Niger trigger, Huma trigger, maybe a clown trigger, dogface puffer, lion, yellow tang, snowflake eel, orange spotted gobie (or something else that helps sift sand), clown fish and some type of anenome for it. Are there any starfish I can put with these?

I know this is a large fish load, but like I said, it is a wish list. Any suggestions?


----------



## Pasfur (Mar 29, 2008)

This is not a fun question to answer, but somebody has to break the news to you. Your aquarium is not large enough for the types of fish you are asking about. You have compatability issues as well.

Let me give you some personal experience. My FOWLR aquarium is 180 gallons. http://www.fishforum.com/saltwater-fish-pictures-videos/pasfurs-180-reef-build-21979/page9/ I have been considering some of the same fish on your list, but I am not confident that I can successfully keep these fish in an aquarium of my size. Your 90 gallon has restrictions that make it an even worse candidate for these fish, being that you only have 4 foot of length.

The only fish on your list which you should be considering for a 90 gallon tank are the Yellow Tang, Orange Spotted Goby, and Clown Fish. I would also suggest you not keep an anemone until you have gained more experience in the hobby, because anemones are one of the most difficult animals to care for in captivity. Most of these animals die a slow death and rarely live longer than 2 or 3 years, with a natural life span in excess of 200 years. 

Here are some suggestion for a good start to a 90 gallon tank. These fish are somewhat durable, will have space to thrive in a 90 gallon, and should provide you with a nice selection to choose from:

Angelfish of the Centropyge genus, Anthias, Basslets, Blennies, Cardinals, Clownfish, Gobies, Hawkfish, Pufferfish of the Canthigaster genus, Tangs of the Zebrasoma and Ctenochaetus genus, and Fairy Wrasse. 
I strongly suggest you stick to these options. If you step outside these guildelines you will decrease your odds of sustained long term success.

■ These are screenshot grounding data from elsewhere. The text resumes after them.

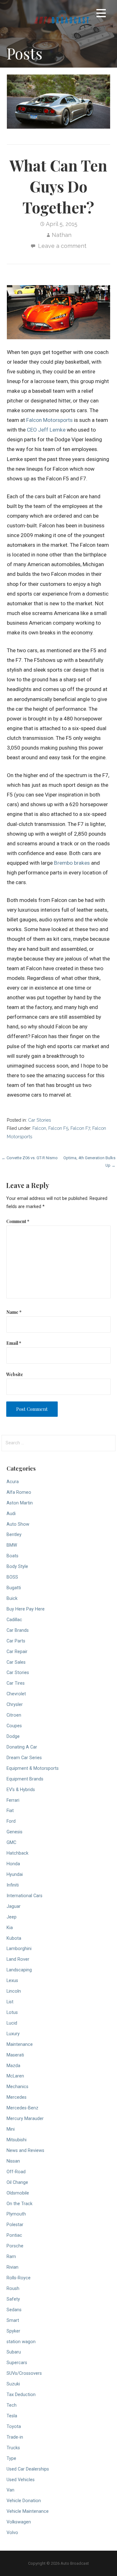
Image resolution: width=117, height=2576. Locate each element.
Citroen (14, 1715)
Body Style (17, 1566)
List (10, 2002)
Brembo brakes (72, 863)
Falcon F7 (80, 1128)
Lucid (12, 2023)
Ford (11, 1821)
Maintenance (20, 2044)
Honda (13, 1864)
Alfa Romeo (19, 1492)
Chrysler (15, 1704)
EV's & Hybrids (21, 1789)
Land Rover (18, 1959)
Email (13, 1343)
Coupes (14, 1725)
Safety (13, 2299)
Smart (13, 2320)
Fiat (10, 1810)
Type (11, 2458)
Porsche (15, 2246)
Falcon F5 (58, 1128)
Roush (13, 2288)
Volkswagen (19, 2522)
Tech (12, 2405)
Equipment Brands (25, 1779)
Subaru (14, 2352)
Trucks (13, 2448)
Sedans (14, 2309)
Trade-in (15, 2437)
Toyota (14, 2426)
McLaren (15, 2076)
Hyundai (15, 1874)
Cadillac (14, 1619)
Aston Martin (20, 1503)
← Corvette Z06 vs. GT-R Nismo (30, 1157)
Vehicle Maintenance (28, 2511)
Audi (11, 1513)
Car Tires (16, 1683)
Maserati (15, 2055)
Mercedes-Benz (22, 2108)
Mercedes (17, 2097)
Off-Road (16, 2171)
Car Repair (17, 1651)
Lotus (12, 2012)
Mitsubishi (17, 2140)
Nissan (13, 2161)
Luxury (13, 2033)
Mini (11, 2129)
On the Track (19, 2203)
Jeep (12, 1917)
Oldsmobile (18, 2193)
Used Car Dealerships (28, 2469)
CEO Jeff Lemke (46, 430)
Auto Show (18, 1524)
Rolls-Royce (19, 2278)
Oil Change (17, 2182)
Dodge (13, 1736)
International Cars (24, 1895)
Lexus (12, 1980)
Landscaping (19, 1970)
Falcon (39, 1128)
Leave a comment (62, 246)
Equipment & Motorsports (33, 1768)
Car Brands (18, 1630)
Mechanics (17, 2086)
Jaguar (14, 1906)
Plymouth (16, 2214)
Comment (17, 1221)
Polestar (15, 2224)
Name (14, 1312)
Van (10, 2490)
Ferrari (13, 1800)
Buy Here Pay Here (26, 1609)
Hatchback (17, 1853)
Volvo (12, 2532)
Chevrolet (16, 1694)
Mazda (13, 2065)
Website (14, 1374)
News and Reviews (25, 2150)
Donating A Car (22, 1747)
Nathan (61, 235)
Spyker (13, 2331)
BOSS (12, 1577)
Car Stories (39, 1120)
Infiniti (13, 1885)
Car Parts (16, 1641)
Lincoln (14, 1991)
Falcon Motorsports (49, 420)
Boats (12, 1556)
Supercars (17, 2362)
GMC (11, 1842)
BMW (12, 1545)
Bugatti (14, 1587)
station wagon (21, 2341)
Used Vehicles (21, 2479)
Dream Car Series (24, 1757)
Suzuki (13, 2384)
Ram (11, 2256)
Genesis (14, 1832)
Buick (12, 1598)
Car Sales (16, 1662)
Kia (10, 1927)
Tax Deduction (21, 2394)
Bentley (14, 1534)
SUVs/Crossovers (24, 2373)
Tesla (12, 2416)
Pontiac (14, 2235)
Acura (13, 1481)
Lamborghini (19, 1948)
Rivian (12, 2267)
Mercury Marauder (25, 2118)
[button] (101, 14)
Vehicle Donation (24, 2500)
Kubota (14, 1938)
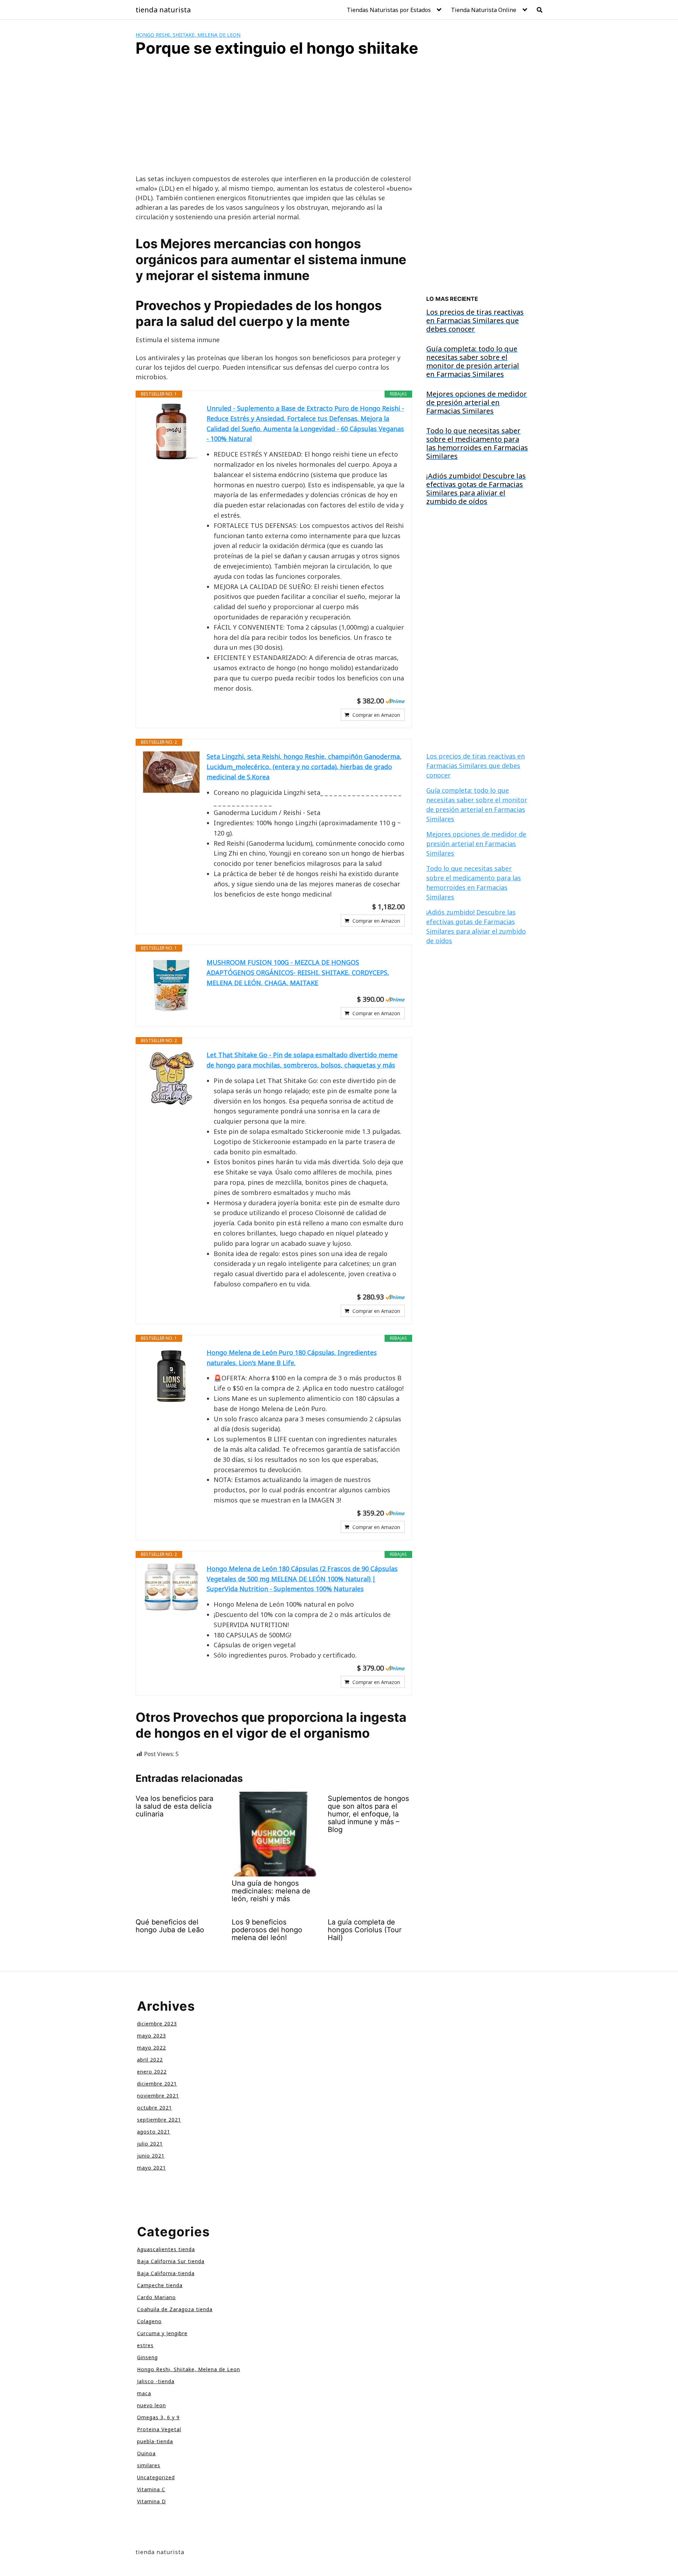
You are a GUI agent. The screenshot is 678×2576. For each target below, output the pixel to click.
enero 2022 (152, 2071)
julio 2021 (150, 2143)
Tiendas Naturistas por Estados (389, 9)
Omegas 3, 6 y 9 (158, 2417)
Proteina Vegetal (159, 2429)
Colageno (149, 2321)
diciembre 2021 (157, 2083)
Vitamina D (151, 2501)
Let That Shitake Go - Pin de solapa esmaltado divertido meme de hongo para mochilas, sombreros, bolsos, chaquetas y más (302, 1060)
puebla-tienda (155, 2441)
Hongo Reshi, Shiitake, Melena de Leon (188, 34)
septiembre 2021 (159, 2119)
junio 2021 (151, 2155)
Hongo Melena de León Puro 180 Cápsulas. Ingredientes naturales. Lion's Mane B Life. (292, 1357)
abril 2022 (150, 2059)
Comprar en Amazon (376, 715)
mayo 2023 (151, 2035)
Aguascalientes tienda (166, 2249)
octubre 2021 (154, 2107)
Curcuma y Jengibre (162, 2333)
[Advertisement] (274, 121)
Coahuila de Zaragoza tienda (175, 2309)
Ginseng (147, 2357)
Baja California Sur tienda (170, 2261)
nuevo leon (151, 2405)
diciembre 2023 (157, 2023)
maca (144, 2393)
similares (148, 2465)
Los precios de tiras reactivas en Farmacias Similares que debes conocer (475, 765)
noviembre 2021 (158, 2095)
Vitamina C (151, 2489)
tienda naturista (163, 9)
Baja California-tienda (166, 2273)
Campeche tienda (160, 2285)
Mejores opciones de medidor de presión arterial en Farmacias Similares (476, 843)
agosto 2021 (153, 2131)
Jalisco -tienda (155, 2381)
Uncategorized (156, 2477)
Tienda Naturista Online (483, 9)
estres (145, 2345)
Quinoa (146, 2453)
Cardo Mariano (156, 2297)
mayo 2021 (151, 2167)
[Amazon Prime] (395, 701)
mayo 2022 (151, 2047)
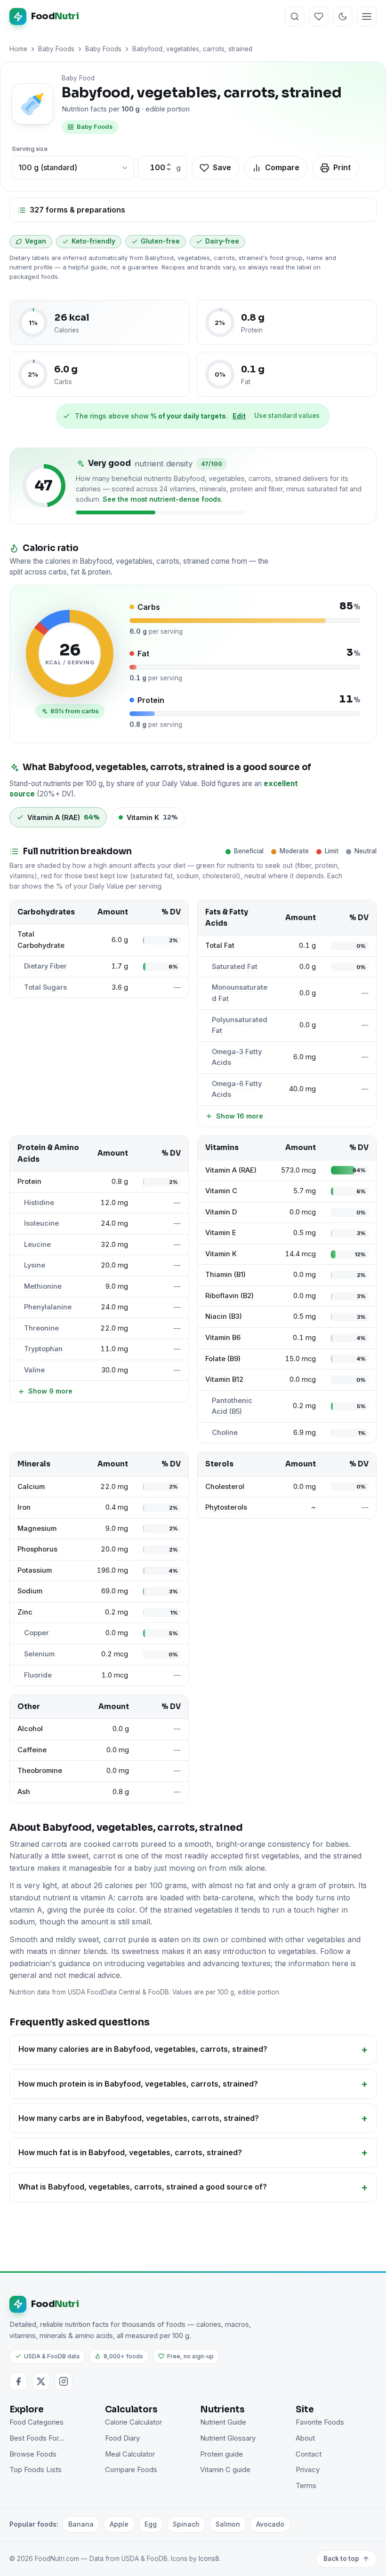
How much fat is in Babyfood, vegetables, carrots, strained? (130, 2152)
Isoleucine (41, 1223)
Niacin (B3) (223, 1316)
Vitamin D (221, 1212)
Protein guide (221, 2454)
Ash (23, 1792)
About (305, 2438)
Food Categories (36, 2422)
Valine (34, 1370)
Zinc (24, 1612)
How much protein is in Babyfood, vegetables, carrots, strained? (138, 2083)
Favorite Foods (320, 2422)
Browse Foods (32, 2454)
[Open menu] (367, 16)
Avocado (270, 2524)
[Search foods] (295, 16)
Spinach (186, 2524)
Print (342, 167)
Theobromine (39, 1770)
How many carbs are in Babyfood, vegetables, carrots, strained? (138, 2118)
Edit (239, 416)
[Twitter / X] (41, 2381)
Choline (225, 1432)
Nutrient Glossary (228, 2438)
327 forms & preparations (77, 209)
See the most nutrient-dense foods (162, 499)
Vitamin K (221, 1254)
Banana (81, 2524)
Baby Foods (56, 49)
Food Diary (122, 2438)
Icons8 (209, 2558)
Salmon (228, 2524)
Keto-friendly (93, 241)
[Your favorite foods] (319, 16)
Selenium (39, 1654)
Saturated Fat (234, 966)
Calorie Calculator (133, 2422)
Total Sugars (45, 987)
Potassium (34, 1570)
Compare (282, 167)
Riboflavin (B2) (229, 1296)
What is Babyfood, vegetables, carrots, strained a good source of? (142, 2186)
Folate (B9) (223, 1359)
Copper (36, 1633)
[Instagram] (63, 2381)
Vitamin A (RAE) (231, 1170)
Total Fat (219, 945)
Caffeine (32, 1750)
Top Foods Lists (35, 2470)
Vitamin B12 (224, 1379)
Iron (24, 1507)
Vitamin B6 (223, 1337)
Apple (119, 2524)
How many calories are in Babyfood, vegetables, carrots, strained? (142, 2049)
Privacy (308, 2470)
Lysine (34, 1265)
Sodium (29, 1591)
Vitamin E (220, 1233)
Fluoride (38, 1675)
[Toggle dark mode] (343, 16)
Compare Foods (131, 2470)
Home (18, 49)
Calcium (31, 1486)
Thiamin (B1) (225, 1274)
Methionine (43, 1286)
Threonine (41, 1328)
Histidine (39, 1202)
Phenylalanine (48, 1307)
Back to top (341, 2558)
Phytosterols (226, 1507)
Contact (309, 2454)
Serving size (30, 148)
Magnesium (36, 1528)
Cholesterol (224, 1486)
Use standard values (287, 415)
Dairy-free (222, 241)
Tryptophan (43, 1349)
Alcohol (30, 1729)
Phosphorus (37, 1549)
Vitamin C (221, 1191)
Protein (29, 1181)
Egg (151, 2524)
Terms (306, 2485)
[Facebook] (18, 2381)
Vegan (35, 241)
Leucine (37, 1244)
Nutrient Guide (223, 2422)
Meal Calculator (130, 2454)
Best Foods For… (36, 2438)
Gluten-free (160, 241)
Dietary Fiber (45, 966)
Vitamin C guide (225, 2470)
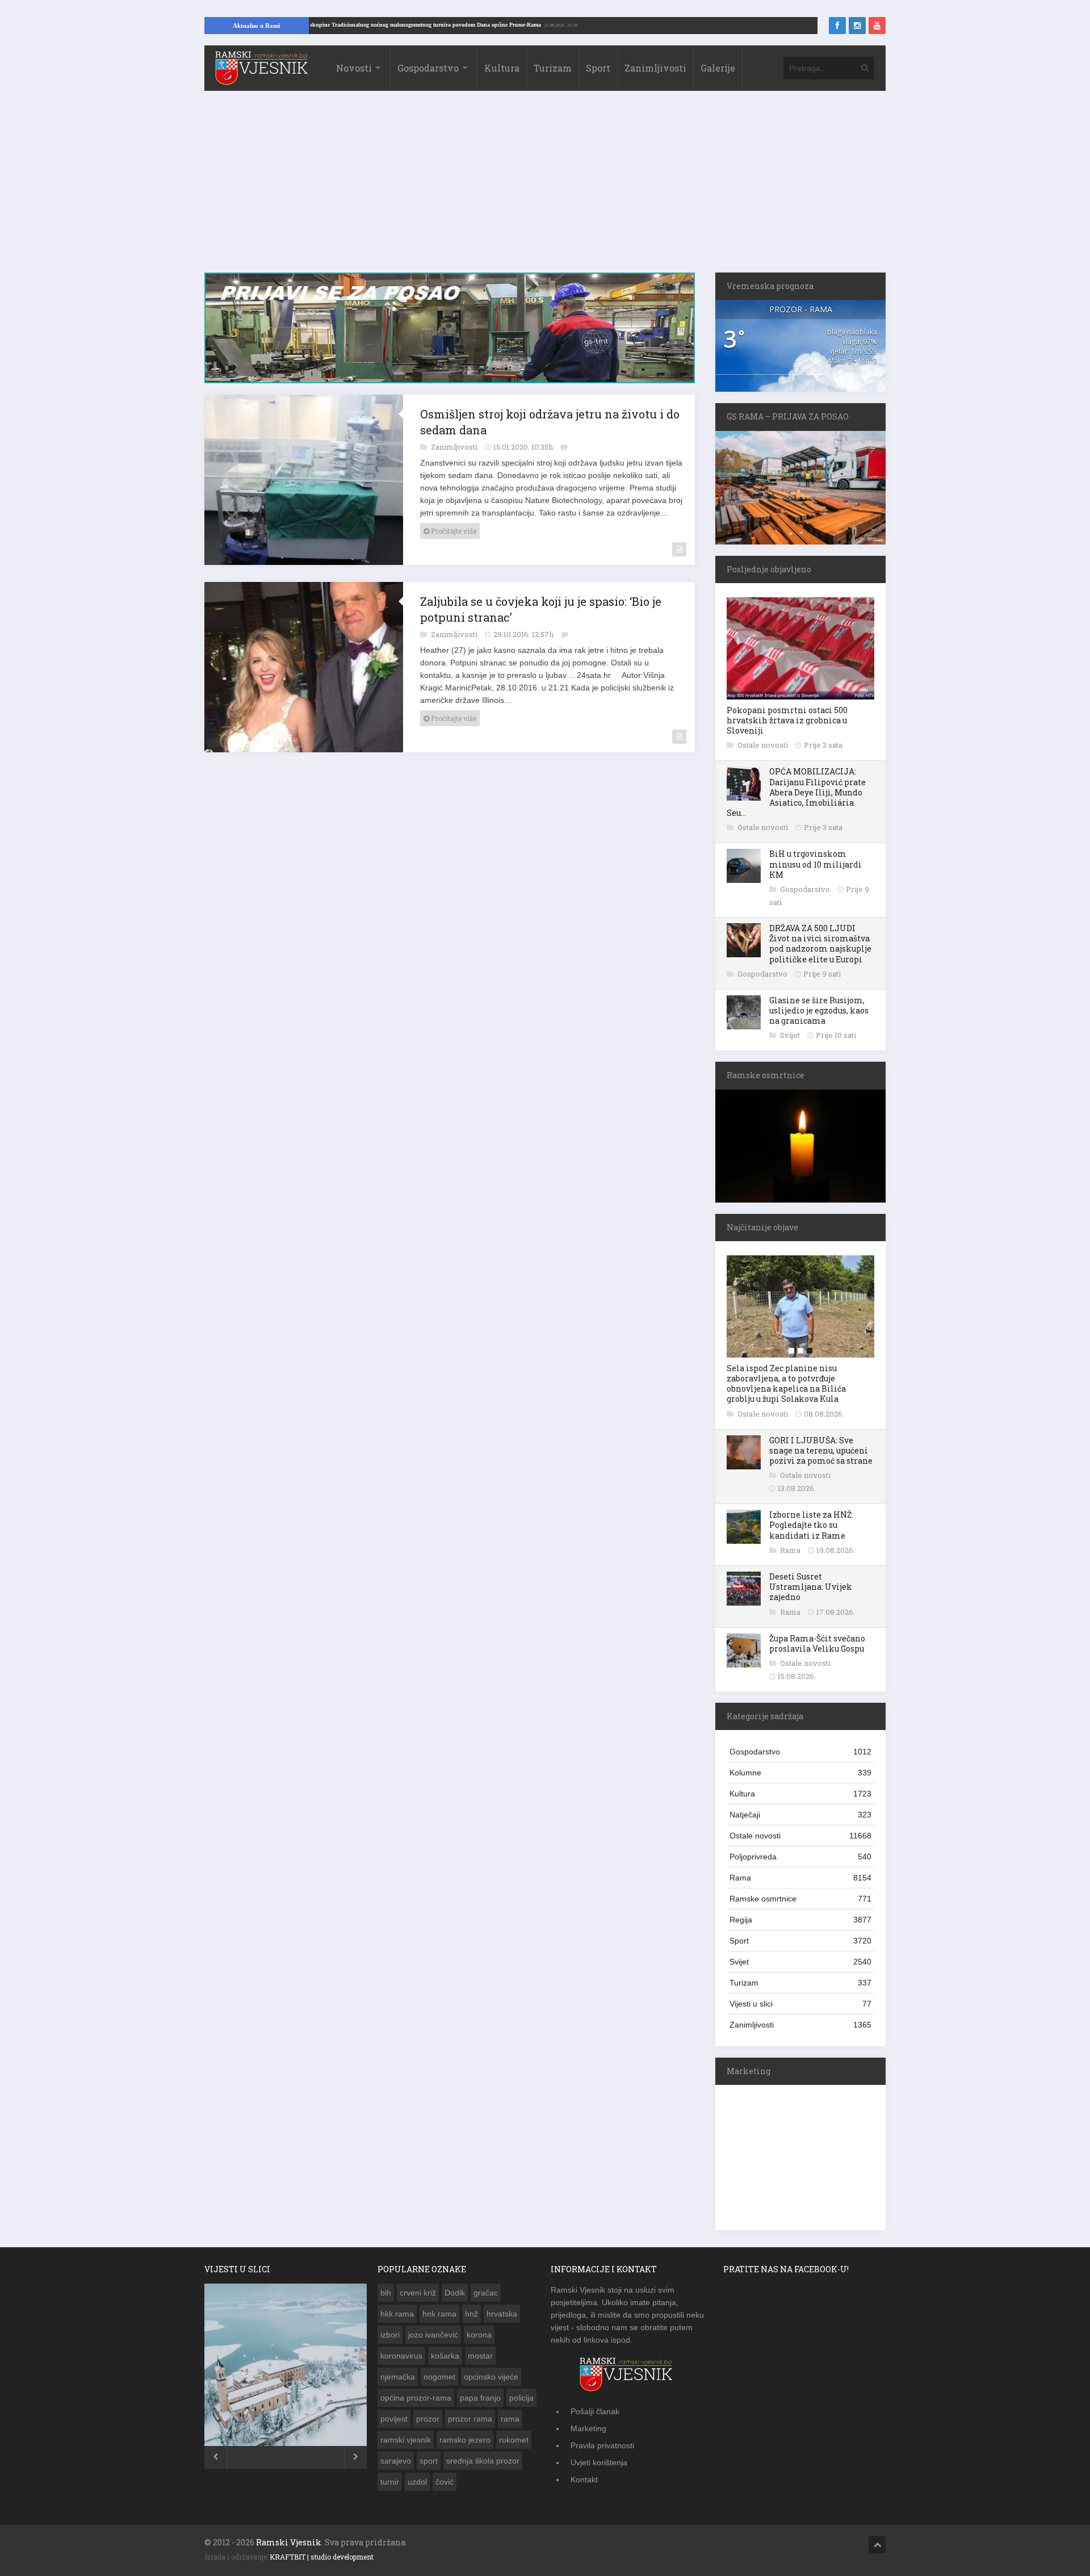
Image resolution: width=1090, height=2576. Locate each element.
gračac (485, 2292)
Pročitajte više (452, 537)
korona (479, 2334)
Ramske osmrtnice (800, 1898)
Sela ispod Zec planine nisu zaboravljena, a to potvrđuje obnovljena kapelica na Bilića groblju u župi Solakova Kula (786, 1384)
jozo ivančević (433, 2334)
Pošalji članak (595, 2411)
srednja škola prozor (482, 2460)
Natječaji (800, 1814)
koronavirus (401, 2355)
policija (521, 2397)
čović (444, 2481)
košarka (445, 2355)
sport (429, 2460)
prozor (427, 2418)
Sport (598, 68)
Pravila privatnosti (602, 2445)
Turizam (553, 68)
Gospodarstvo (428, 68)
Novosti (354, 68)
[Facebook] (837, 25)
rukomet (514, 2439)
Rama (791, 1550)
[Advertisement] (545, 187)
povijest (394, 2418)
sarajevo (395, 2460)
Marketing (588, 2428)
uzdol (417, 2481)
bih (385, 2292)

This link may help: Fish Index


----------



## onefish2fish (Jul 22, 2008)

Pasfur said:


> Your 90 gallon has restrictions that make it an even worse candidate for these fish, being that you only have 4 foot of length.


you have to also think fish swim more left to right then up and down.

as for anemones, they require a reef enviroment.


what kind of sump/filtration/skimmer?


----------